DATA SECTION>
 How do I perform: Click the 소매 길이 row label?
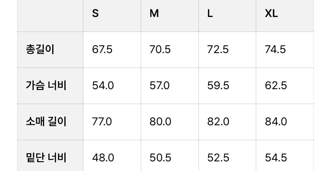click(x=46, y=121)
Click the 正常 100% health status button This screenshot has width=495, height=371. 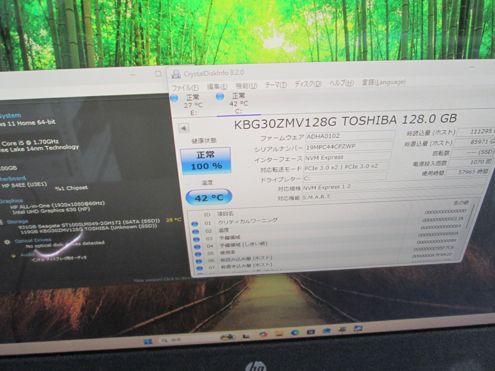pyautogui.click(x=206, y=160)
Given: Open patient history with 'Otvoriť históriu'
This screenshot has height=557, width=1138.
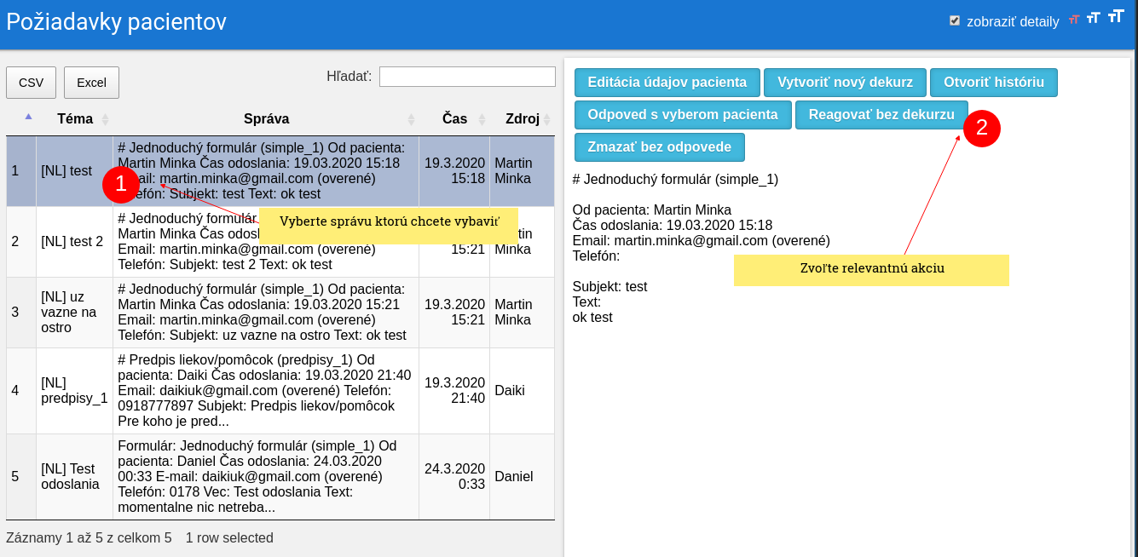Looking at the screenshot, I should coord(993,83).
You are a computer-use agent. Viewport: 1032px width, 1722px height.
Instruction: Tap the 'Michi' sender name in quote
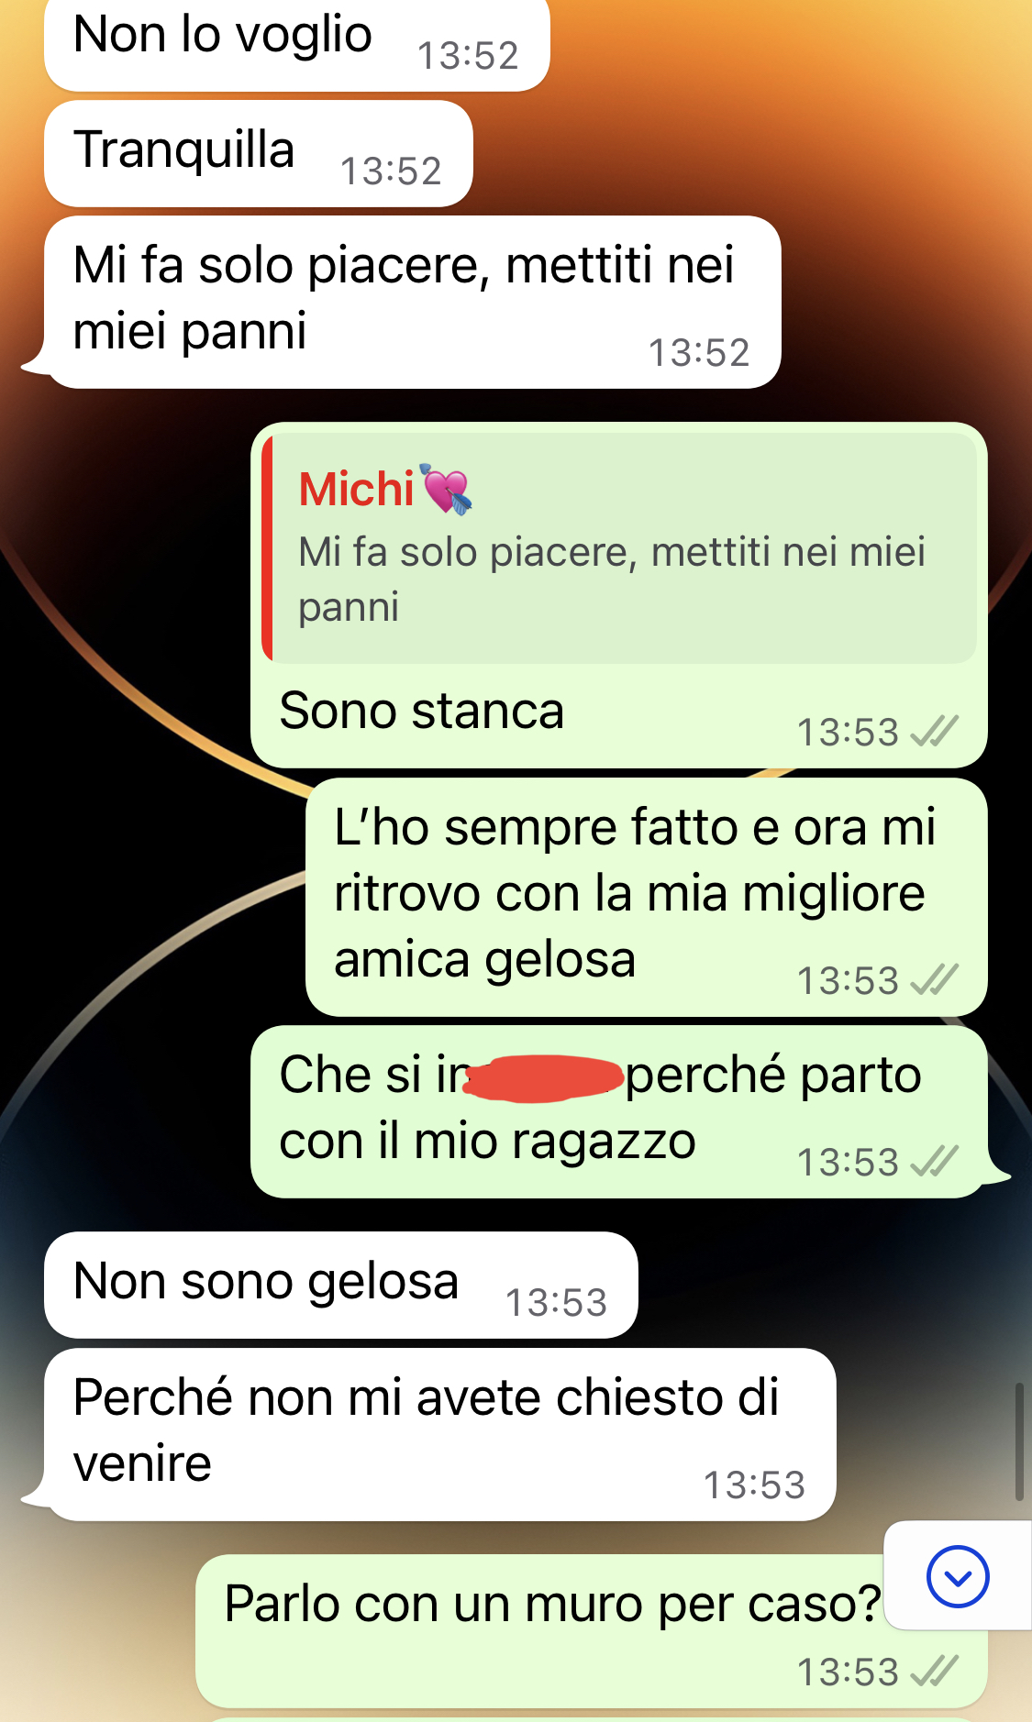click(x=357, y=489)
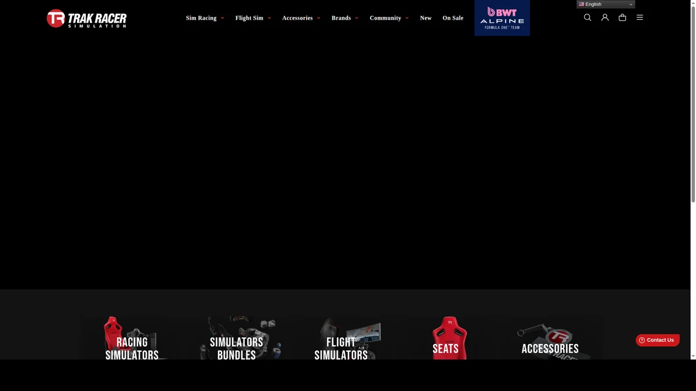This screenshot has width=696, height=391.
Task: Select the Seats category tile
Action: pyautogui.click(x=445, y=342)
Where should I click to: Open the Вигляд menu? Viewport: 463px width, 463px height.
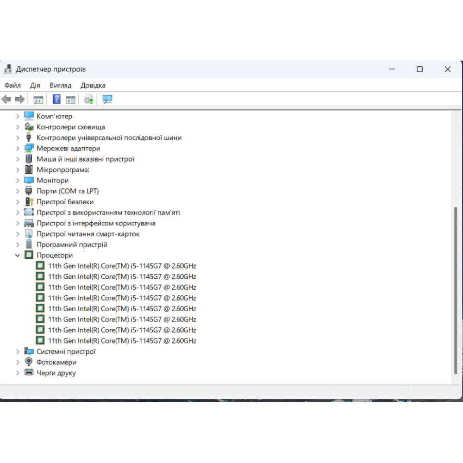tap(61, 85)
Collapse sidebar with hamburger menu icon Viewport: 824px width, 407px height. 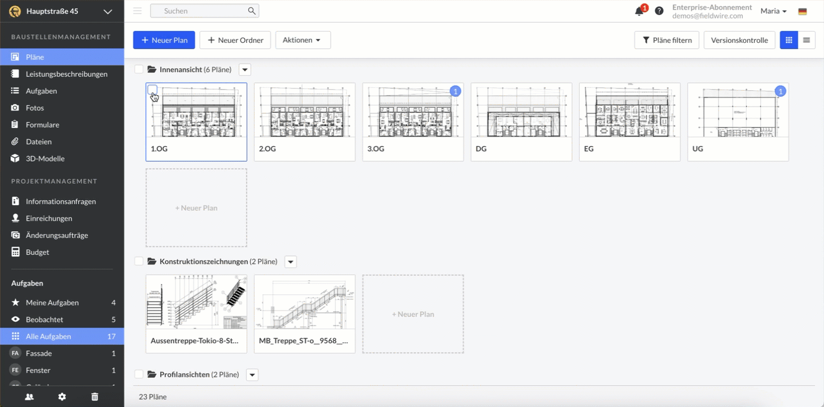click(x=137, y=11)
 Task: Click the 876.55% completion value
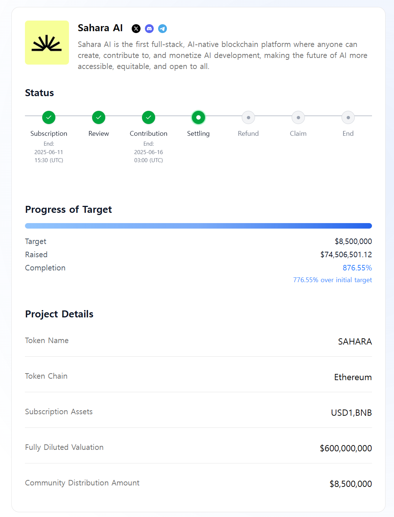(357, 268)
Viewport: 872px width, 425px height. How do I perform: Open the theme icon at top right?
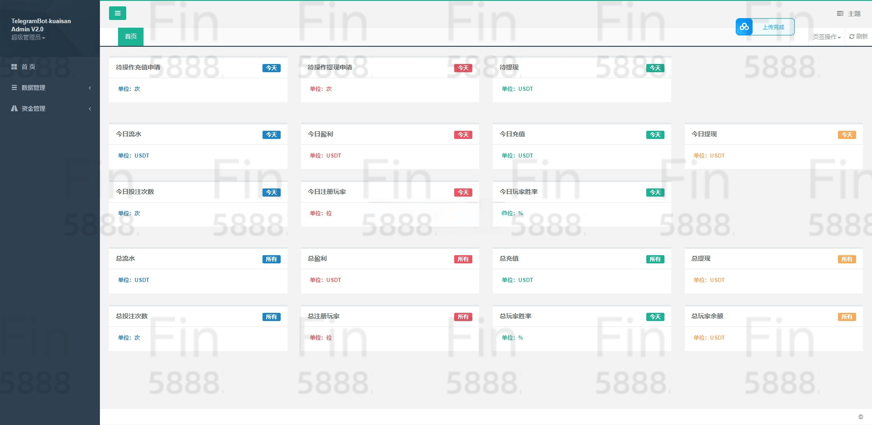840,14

TASK TO CARRY OUT> Leave out all pictures and extract exactly the lines from the line with "Viewport: 872px width, 425px" through the end of the material.

SOLUTION>
Viewport: 872px width, 425px height. How do I perform: Open the theme icon at top right?
840,14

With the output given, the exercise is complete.